11-Star “Stars and Bars” Confederate States of America Flag.

Rare Civil War era Confederate States of America Flag

11-Star “Stars and Bars” Confederate States of America Flag.

$9,800.00

Item Number: 133072

Rare Civil War era Confederate States of America Flag, in use between July 2 and November 28, 1861 commemorating the admittance of Tennessee and North Carolina into the Confederacy. Cotton, hand-sewn and double-sided. The entire piece measures 36 inches by 50.5 inches. In near fine condition.

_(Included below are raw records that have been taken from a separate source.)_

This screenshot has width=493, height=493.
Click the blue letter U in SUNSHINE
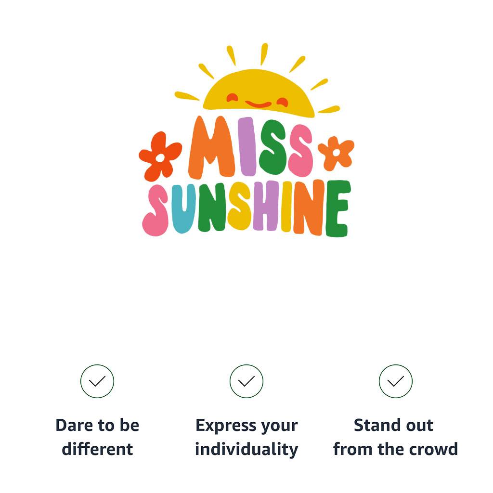pos(183,209)
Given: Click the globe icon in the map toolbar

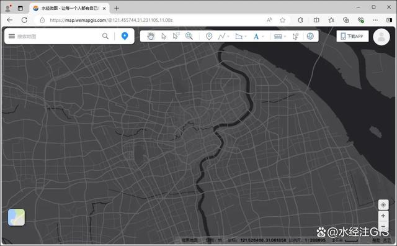Looking at the screenshot, I should point(310,36).

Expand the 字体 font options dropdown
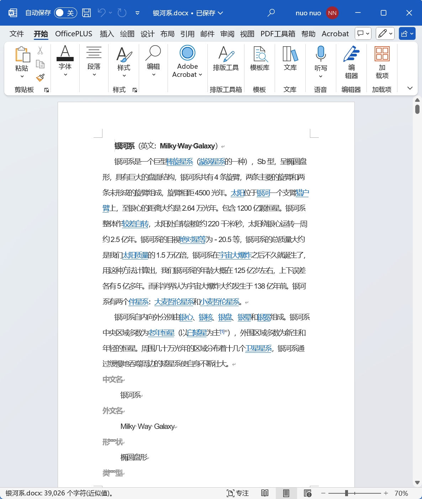pyautogui.click(x=65, y=74)
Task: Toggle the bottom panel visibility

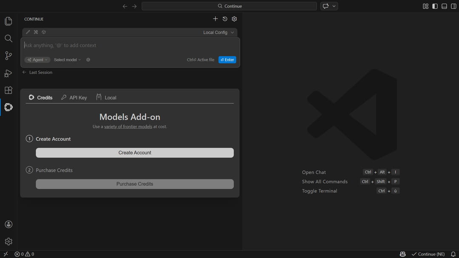Action: [x=444, y=6]
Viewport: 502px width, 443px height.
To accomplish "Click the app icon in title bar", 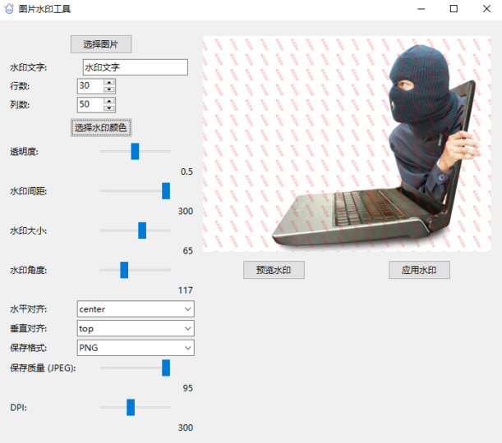I will tap(10, 9).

The Confederacy's first official national flag often called the Stars and Bars, flew from March 4, 1861, to May 1, 1863. It was designed by Prussian-American artist Nicola Marschall in Marion, Alabama, and is said to resemble the Flag of Austria, with which Marschall would have been familiar. The original version of the flag featured a circle of seven white stars in the navy blue canton, representing the seven states of the South that originally composed the Confederacy: South Carolina, Mississippi, Florida, Alabama, Georgia, Louisiana, and Texas. As the Confederacy grew, so did the numbers of stars: two were added for Virginia and Arkansas in May 1861, followed by two more representing Tennessee and North Carolina in July, and finally two more for Missouri and Kentucky (neither of these two states seceded, but partisan factional "governments" declared secession without achieving control of substantial territory or population in either case). "While Civil War flags escaped much of the mortal rigidity of mechanical mass production, their artistic merit was more particularly due to the delicate design relationship of the elements and to numerous subtle details - such as the directions of the arms of the stars, which we never entirely regimented, as they are on modern flags. And truly no modern replica can either do justice to the artistic character, or render the ‘patina’ of one of these antique flags” (Mastai & Mastai, 124).